Your objective
Reproduce the full listing without a single change.

==================================================

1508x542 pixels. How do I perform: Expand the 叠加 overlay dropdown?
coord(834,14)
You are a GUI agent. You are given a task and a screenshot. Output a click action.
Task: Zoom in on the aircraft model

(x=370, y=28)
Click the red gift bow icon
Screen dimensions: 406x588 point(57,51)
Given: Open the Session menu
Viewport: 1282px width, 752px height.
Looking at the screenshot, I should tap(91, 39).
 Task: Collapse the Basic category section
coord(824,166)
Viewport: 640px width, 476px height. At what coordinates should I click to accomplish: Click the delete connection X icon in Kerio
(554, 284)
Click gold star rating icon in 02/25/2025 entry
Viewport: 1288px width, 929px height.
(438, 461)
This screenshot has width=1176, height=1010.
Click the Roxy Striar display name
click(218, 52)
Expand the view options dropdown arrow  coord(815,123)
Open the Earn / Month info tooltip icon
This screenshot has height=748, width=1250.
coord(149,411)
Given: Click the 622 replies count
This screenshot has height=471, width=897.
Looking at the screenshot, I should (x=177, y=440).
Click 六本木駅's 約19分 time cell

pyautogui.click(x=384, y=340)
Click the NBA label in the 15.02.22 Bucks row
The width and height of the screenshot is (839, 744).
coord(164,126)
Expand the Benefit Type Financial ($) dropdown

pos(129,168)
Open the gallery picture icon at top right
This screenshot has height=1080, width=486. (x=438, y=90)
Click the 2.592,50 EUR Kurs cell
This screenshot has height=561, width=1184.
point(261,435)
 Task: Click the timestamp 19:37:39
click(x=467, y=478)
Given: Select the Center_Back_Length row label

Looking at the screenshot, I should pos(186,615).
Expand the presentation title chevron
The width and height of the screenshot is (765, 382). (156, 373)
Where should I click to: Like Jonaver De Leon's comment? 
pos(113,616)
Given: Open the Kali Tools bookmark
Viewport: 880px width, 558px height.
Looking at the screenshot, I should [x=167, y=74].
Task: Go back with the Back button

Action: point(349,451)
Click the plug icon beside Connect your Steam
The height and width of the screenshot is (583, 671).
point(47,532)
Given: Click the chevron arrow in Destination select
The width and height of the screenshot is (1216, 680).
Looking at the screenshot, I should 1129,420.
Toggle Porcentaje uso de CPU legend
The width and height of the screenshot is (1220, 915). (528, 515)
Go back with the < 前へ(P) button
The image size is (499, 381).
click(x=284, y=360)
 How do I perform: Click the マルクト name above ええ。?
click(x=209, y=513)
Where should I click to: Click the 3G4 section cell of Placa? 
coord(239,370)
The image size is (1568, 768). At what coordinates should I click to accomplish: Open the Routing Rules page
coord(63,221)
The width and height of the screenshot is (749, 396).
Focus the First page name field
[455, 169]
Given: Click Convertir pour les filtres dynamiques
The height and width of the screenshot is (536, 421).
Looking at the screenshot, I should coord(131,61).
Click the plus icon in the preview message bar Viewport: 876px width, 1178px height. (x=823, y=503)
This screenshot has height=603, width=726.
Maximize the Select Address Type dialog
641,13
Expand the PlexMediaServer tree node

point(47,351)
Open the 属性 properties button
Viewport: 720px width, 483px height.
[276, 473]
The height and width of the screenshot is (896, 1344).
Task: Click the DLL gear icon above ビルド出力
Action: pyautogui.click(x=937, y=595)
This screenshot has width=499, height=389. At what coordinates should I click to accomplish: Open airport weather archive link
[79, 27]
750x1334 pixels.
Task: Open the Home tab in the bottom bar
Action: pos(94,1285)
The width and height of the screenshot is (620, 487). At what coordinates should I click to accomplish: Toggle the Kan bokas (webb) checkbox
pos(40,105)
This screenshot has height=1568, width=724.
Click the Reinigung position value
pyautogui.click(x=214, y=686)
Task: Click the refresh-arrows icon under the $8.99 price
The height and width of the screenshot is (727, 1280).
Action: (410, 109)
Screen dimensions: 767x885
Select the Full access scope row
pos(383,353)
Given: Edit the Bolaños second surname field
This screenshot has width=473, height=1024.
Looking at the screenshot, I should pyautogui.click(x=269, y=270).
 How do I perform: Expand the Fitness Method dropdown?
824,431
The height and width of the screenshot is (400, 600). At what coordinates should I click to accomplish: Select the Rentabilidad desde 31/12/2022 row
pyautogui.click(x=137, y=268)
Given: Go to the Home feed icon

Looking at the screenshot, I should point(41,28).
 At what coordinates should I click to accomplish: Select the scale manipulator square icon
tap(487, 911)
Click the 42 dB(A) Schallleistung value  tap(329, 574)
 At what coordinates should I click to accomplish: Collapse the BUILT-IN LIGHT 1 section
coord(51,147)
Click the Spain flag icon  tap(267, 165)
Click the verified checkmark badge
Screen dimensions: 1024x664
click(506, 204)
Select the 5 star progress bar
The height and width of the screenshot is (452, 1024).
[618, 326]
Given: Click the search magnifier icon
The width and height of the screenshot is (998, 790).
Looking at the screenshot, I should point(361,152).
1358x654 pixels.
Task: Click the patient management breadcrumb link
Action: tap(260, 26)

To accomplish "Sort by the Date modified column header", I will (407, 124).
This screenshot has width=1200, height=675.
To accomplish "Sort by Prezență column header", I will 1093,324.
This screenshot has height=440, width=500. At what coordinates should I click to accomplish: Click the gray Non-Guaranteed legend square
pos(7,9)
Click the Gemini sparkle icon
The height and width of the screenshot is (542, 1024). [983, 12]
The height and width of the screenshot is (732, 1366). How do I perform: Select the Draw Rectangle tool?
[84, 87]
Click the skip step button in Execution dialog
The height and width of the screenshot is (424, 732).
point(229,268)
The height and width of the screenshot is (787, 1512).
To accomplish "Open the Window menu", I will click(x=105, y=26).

==================================================

Written answer
1508x542 pixels. How do I perform: Expand the 叠加 overlay dropdown?
coord(834,14)
You are a GUI agent. You are given a task and a screenshot. Output a click action.
Task: Zoom in on the aircraft model

(x=370, y=28)
Click the red gift bow icon
Screen dimensions: 406x588 point(57,51)
Given: Open the Session menu
Viewport: 1282px width, 752px height.
Looking at the screenshot, I should tap(91, 39).
 Task: Collapse the Basic category section
coord(824,166)
Viewport: 640px width, 476px height. At what coordinates should I click to accomplish: Click the delete connection X icon in Kerio
(554, 284)
Click gold star rating icon in 02/25/2025 entry
Viewport: 1288px width, 929px height.
(438, 461)
This screenshot has width=1176, height=1010.
Click the Roxy Striar display name
click(218, 52)
Expand the view options dropdown arrow  coord(815,123)
Open the Earn / Month info tooltip icon
This screenshot has height=748, width=1250.
coord(149,411)
Given: Click the 622 replies count
This screenshot has height=471, width=897.
Looking at the screenshot, I should (x=177, y=440).
Click 六本木駅's 約19分 time cell

pyautogui.click(x=384, y=340)
Click the NBA label in the 15.02.22 Bucks row
The width and height of the screenshot is (839, 744).
coord(164,126)
Expand the Benefit Type Financial ($) dropdown

pos(129,168)
Open the gallery picture icon at top right
This screenshot has height=1080, width=486. (x=438, y=90)
Click the 2.592,50 EUR Kurs cell
This screenshot has height=561, width=1184.
point(261,435)
 Task: Click the timestamp 19:37:39
click(x=467, y=478)
Given: Select the Center_Back_Length row label

Looking at the screenshot, I should pos(186,615).
Expand the presentation title chevron
The width and height of the screenshot is (765, 382). (156, 373)
Where should I click to: Like Jonaver De Leon's comment? 
pos(113,616)
Given: Open the Kali Tools bookmark
Viewport: 880px width, 558px height.
Looking at the screenshot, I should [x=167, y=74].
Task: Go back with the Back button

Action: point(349,451)
Click the plug icon beside Connect your Steam
The height and width of the screenshot is (583, 671).
point(47,532)
Given: Click the chevron arrow in Destination select
The width and height of the screenshot is (1216, 680).
Looking at the screenshot, I should 1129,420.
Toggle Porcentaje uso de CPU legend
The width and height of the screenshot is (1220, 915). (528, 515)
Go back with the < 前へ(P) button
The image size is (499, 381).
click(x=284, y=360)
 How do I perform: Click the マルクト name above ええ。?
click(x=209, y=513)
Where should I click to: Click the 3G4 section cell of Placa? 
coord(239,370)
The image size is (1568, 768). At what coordinates should I click to accomplish: Open the Routing Rules page
coord(63,221)
The width and height of the screenshot is (749, 396).
Focus the First page name field
[455, 169]
Given: Click Convertir pour les filtres dynamiques
The height and width of the screenshot is (536, 421).
Looking at the screenshot, I should coord(131,61).
Click the plus icon in the preview message bar Viewport: 876px width, 1178px height. (x=823, y=503)
This screenshot has height=603, width=726.
Maximize the Select Address Type dialog
641,13
Expand the PlexMediaServer tree node

point(47,351)
Open the 属性 properties button
Viewport: 720px width, 483px height.
[276, 473]
The height and width of the screenshot is (896, 1344).
Task: Click the DLL gear icon above ビルド出力
Action: pyautogui.click(x=937, y=595)
This screenshot has width=499, height=389. At what coordinates should I click to accomplish: Open airport weather archive link
[79, 27]
750x1334 pixels.
Task: Open the Home tab in the bottom bar
Action: pos(94,1285)
The width and height of the screenshot is (620, 487). At what coordinates should I click to accomplish: Toggle the Kan bokas (webb) checkbox
pos(40,105)
This screenshot has height=1568, width=724.
Click the Reinigung position value
pyautogui.click(x=214, y=686)
Task: Click the refresh-arrows icon under the $8.99 price
The height and width of the screenshot is (727, 1280).
Action: (410, 109)
Screen dimensions: 767x885
Select the Full access scope row
pos(383,353)
Given: Edit the Bolaños second surname field
This screenshot has width=473, height=1024.
Looking at the screenshot, I should pyautogui.click(x=269, y=270).
 How do I perform: Expand the Fitness Method dropdown?
824,431
The height and width of the screenshot is (400, 600). At what coordinates should I click to accomplish: Select the Rentabilidad desde 31/12/2022 row
pyautogui.click(x=137, y=268)
Given: Go to the Home feed icon

Looking at the screenshot, I should point(41,28).
 At what coordinates should I click to accomplish: Select the scale manipulator square icon
tap(487, 911)
Click the 42 dB(A) Schallleistung value  tap(329, 574)
 At what coordinates should I click to accomplish: Collapse the BUILT-IN LIGHT 1 section
coord(51,147)
Click the Spain flag icon  tap(267, 165)
Click the verified checkmark badge
Screen dimensions: 1024x664
click(506, 204)
Select the 5 star progress bar
The height and width of the screenshot is (452, 1024).
[618, 326]
Given: Click the search magnifier icon
The width and height of the screenshot is (998, 790).
Looking at the screenshot, I should point(361,152).
1358x654 pixels.
Task: Click the patient management breadcrumb link
Action: tap(260, 26)

To accomplish "Sort by the Date modified column header", I will (407, 124).
This screenshot has width=1200, height=675.
To accomplish "Sort by Prezență column header", I will 1093,324.
This screenshot has height=440, width=500. At what coordinates should I click to accomplish: Click the gray Non-Guaranteed legend square
pos(7,9)
Click the Gemini sparkle icon
The height and width of the screenshot is (542, 1024). [983, 12]
The height and width of the screenshot is (732, 1366). How do I perform: Select the Draw Rectangle tool?
[84, 87]
Click the skip step button in Execution dialog
The height and width of the screenshot is (424, 732).
point(229,268)
The height and width of the screenshot is (787, 1512).
To accomplish "Open the Window menu", I will click(x=105, y=26).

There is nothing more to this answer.